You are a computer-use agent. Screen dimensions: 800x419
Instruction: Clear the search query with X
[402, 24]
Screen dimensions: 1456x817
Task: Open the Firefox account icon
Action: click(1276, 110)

---

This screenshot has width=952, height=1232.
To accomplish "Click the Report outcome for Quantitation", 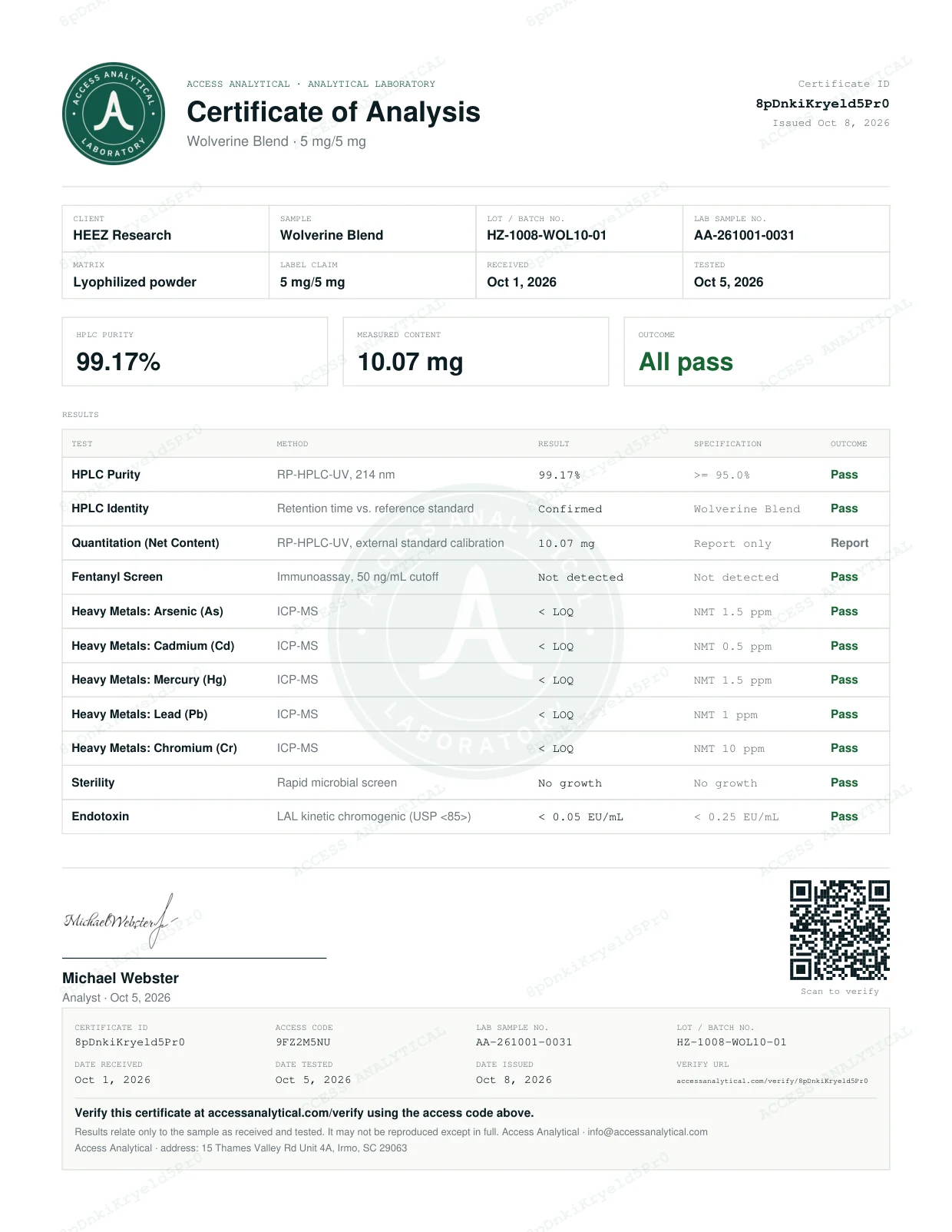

Task statement:
From the records above, transcribe only the stretch from the line with "This screenshot has width=952, height=1232." through the line with "the Report outcome", keeping both ends. Omit pictures.

Answer area:
This screenshot has width=952, height=1232.
To accomplish "Click the Report outcome for Quantitation", 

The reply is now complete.